Minister of Energy and Natural Resources of Turkey
- In office 30 June 1997 – 11 January 1999
- Preceded by: Recai Kutan
- Succeeded by: Ahmet Ziya Aktaş

Personal details
- Born: 1952 (age 73–74) Çanakkale, Turkey

= Cumhur Ersümer =

Turkish politician

Mustafa Cumhur Ersümer (born 1952, in Çanakkale) is a Turkish politician.

He graduated from Istanbul University Faculty of Law.
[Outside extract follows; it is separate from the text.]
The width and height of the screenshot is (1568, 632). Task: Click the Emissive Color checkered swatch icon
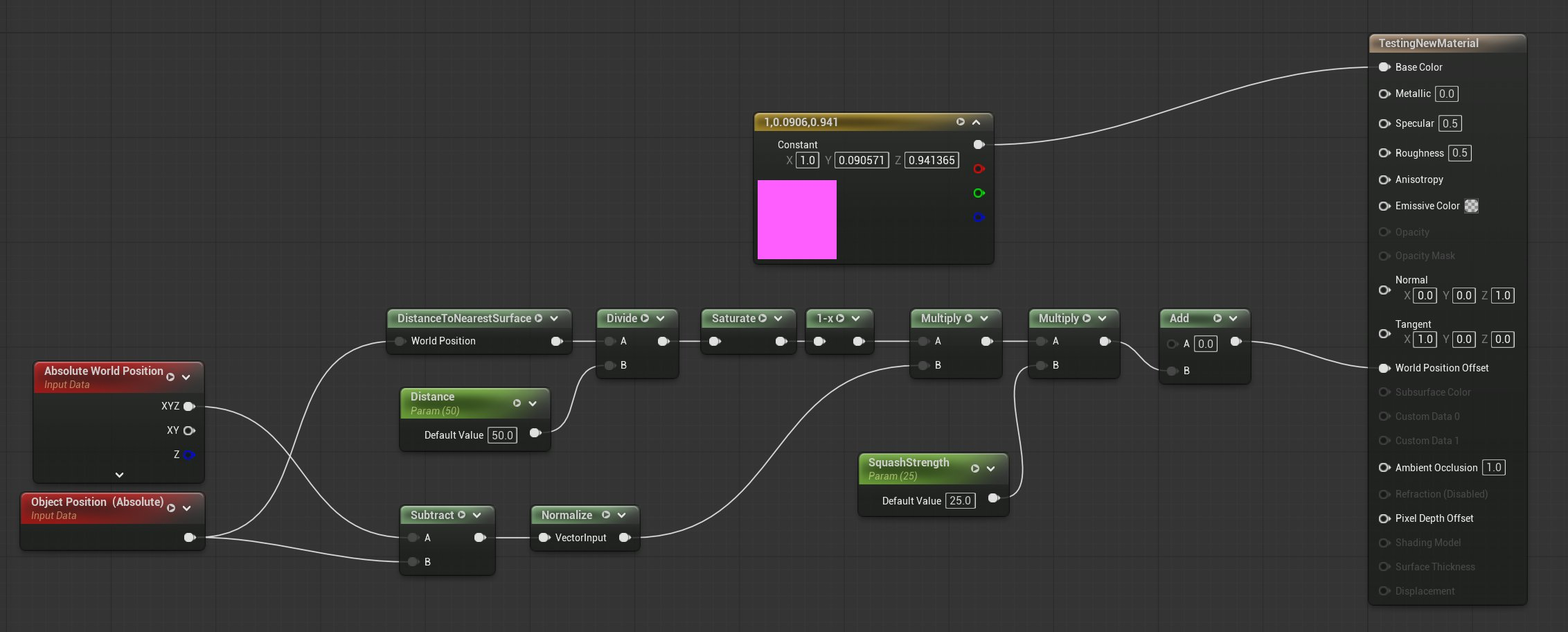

He served as a freelance lawyer, member of the Radio and Television Supreme Council, 18th, 20th and 21st term Çanakkale deputy, Minister of Energy and Natural Resources and Deputy Prime Minister.
He was referred to the Supreme Court by the TGNA on July 13, 2004 on the grounds that "He made the agreements and practices against Turkey in the Energy and Natural Gas Agreements, he committed mischief in the purchase and sale of the state, wrong and irregular energy policies applied and abused his office. The Supreme Court sentenced him to 1 year and 8 months imprisonment on 27 July 2007 and delayed his sentence.